In most cases, women should continue with their daily routines, and if they are not doing so already, they should begin a regular daily fitness regimen.

It has been found that exercising during pregnancy has numerous beneficial effects. Exercising will give you more energy and stamina, increase your confidence, and give you the extra strength you need for delivering your newborn.

A daily fitness regimen performed by the mother-to-be during pregnancy has also been found to produce a healthier and stronger baby.

An added bonus for those of you dreading those long hours of child labor is that regular exercise during pregnancy has been known to reduce the time frame for this process by about a third. This in itself is a great motivating factor,
since every hour spent in labor can seem like a much longer period of time.

While exercise will undoubtedly help you obtain all these wonderful benefits, there are some guidelines you should follow:

Always consult our physician before beginning any diet and/or exercise regimen. This is to ensure you will be able to do this without causing harm to yourself and your recovering body.

Always start out slowly. Try several activities and do not attempt to perform very strenuous exercises or spend too much time at the gym. Find some exercises or activities you like and enjoy and do them regularly, but try not to exceed more than 30 minutes at a time. If you begin to feel exerted or worn out, stop exercising immediately and rest for a while. The whole purpose of exercising is to help maintain good health and self esteem, not injure or endanger yourself or your unborn.

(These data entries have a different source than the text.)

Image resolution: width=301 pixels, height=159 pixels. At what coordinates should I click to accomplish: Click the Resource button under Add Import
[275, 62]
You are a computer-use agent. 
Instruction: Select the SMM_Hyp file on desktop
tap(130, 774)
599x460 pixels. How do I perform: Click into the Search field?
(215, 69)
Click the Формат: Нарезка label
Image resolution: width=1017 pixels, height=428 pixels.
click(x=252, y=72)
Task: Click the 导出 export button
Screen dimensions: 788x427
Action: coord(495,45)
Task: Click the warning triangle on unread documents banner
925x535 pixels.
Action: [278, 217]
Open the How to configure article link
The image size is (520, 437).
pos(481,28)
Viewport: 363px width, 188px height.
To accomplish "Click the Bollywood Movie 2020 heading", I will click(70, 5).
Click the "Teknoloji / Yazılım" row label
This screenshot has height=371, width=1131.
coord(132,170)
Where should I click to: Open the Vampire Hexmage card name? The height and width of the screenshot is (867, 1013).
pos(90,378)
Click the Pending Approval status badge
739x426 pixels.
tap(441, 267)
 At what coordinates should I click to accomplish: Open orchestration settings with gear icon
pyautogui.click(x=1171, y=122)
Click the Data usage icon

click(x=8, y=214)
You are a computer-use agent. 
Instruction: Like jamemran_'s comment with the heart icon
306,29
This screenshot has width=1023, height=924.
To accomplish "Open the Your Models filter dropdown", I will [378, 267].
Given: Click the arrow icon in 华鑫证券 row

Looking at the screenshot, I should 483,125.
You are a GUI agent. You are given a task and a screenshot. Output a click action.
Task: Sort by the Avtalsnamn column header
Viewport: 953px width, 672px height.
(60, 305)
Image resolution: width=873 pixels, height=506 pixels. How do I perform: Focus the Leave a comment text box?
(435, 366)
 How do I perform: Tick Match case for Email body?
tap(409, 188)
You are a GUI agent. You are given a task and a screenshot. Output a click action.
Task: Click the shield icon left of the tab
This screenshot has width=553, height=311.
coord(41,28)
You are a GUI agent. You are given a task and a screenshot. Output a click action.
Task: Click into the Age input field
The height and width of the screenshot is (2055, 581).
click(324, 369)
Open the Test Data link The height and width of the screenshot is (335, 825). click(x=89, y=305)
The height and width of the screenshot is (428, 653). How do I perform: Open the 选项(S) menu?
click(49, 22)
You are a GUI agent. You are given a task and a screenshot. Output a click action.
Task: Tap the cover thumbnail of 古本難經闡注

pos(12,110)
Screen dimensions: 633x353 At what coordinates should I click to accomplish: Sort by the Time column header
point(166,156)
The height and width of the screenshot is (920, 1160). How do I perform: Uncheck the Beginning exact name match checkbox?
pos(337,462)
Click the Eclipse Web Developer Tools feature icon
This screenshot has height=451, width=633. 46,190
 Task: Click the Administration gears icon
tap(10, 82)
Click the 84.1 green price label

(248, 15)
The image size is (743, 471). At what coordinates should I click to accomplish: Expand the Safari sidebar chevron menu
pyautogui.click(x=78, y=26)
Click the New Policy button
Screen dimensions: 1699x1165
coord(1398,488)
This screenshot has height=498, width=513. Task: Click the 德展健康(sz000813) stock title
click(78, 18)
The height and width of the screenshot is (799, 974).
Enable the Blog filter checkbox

Avoid high altitudes, extreme humidity, or especially warm temperatures when exercising. Getting overheated is not beneficial to you or our baby, and it could actually cause harm. Be sure you drink plenty of water and keep yourself
hydrated.

Monitor your heart rate, your breathing, and your pulse. This will allow you to observe your progress and notice any limitations you may need to be aware of. Knowing this information and making a note of it while exercising could assist your physician in diagnosing any problems or potential hazards you may face.

While you are in your final trimester, try to avoid any bouncing, jumping, or running. These activities can potentially cause injury to you or your unborn child.

Pregnancy causes many changes for any woman, physically, mentally, and emotionally. Be sure you communicate openly with your partner and your doctor. Keep all of your limitations in mind and never try to exercise more than is reasonable for your stage of pregnancy.